### YOUR INSTRUCTIONS
Scan the entries that follow for the word "computer", then report every line in which it appears.

### EXTRACTED INFORMATION
________________

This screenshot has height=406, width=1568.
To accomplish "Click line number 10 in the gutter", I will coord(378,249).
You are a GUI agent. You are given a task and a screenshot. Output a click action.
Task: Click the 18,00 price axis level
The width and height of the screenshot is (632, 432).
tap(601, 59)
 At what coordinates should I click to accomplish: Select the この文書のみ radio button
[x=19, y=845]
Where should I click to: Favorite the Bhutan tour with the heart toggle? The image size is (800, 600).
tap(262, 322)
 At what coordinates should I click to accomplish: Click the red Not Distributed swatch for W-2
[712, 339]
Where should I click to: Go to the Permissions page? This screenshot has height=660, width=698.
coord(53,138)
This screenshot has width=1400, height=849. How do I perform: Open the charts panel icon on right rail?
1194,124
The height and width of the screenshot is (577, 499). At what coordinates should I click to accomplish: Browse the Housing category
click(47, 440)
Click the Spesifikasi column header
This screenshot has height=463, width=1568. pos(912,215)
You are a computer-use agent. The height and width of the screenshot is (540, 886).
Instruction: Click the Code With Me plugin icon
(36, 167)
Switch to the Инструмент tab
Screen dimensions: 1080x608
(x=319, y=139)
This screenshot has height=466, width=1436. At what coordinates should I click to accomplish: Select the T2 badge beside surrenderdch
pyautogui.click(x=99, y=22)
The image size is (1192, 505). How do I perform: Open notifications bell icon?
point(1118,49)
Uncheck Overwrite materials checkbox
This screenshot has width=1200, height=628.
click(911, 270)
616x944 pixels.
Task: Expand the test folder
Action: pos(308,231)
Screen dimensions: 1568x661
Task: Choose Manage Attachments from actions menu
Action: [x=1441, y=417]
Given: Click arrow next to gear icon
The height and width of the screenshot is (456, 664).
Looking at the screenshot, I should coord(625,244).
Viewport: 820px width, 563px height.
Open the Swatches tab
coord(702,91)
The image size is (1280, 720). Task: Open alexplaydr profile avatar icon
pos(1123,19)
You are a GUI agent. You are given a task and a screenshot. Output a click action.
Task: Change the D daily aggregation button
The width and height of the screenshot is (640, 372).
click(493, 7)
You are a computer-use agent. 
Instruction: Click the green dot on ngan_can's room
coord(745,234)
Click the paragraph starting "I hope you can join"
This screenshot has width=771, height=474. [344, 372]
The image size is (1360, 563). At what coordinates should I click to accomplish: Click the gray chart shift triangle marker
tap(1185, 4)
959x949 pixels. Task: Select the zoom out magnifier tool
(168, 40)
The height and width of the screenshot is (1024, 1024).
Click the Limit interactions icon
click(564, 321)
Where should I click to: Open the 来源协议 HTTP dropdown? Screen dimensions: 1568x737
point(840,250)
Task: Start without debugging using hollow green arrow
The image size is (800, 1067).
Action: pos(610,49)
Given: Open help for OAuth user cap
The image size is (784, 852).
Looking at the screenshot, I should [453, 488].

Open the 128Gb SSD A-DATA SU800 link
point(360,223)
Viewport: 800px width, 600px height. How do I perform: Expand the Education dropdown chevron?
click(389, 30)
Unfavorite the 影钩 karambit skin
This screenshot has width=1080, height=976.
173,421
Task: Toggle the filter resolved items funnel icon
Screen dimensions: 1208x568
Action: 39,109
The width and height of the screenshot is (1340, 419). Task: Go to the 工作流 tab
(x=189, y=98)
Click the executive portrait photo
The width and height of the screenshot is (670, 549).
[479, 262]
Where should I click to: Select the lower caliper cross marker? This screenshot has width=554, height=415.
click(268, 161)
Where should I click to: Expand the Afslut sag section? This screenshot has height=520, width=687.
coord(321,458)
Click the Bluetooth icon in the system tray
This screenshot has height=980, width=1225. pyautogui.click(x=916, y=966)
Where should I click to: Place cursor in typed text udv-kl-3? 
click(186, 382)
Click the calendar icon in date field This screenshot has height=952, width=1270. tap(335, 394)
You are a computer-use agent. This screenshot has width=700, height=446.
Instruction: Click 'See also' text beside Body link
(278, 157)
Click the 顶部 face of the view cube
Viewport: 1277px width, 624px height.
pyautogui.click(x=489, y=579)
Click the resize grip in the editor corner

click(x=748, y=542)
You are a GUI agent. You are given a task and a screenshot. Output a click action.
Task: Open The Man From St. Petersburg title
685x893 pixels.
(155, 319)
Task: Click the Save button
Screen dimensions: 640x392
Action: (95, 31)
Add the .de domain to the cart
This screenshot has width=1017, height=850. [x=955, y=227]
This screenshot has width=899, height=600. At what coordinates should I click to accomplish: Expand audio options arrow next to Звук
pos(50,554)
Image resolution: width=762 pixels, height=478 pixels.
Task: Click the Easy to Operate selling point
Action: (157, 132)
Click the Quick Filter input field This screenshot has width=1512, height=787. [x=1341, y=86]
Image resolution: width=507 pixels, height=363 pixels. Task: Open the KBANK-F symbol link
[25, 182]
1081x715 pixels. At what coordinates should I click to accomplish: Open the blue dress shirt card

________________

### RESPONSE TO THE TASK
You are a computer-use agent. The height and width of the screenshot is (540, 886).
You are a computer-use agent. 
You are a computer-use agent. This screenshot has width=700, height=446.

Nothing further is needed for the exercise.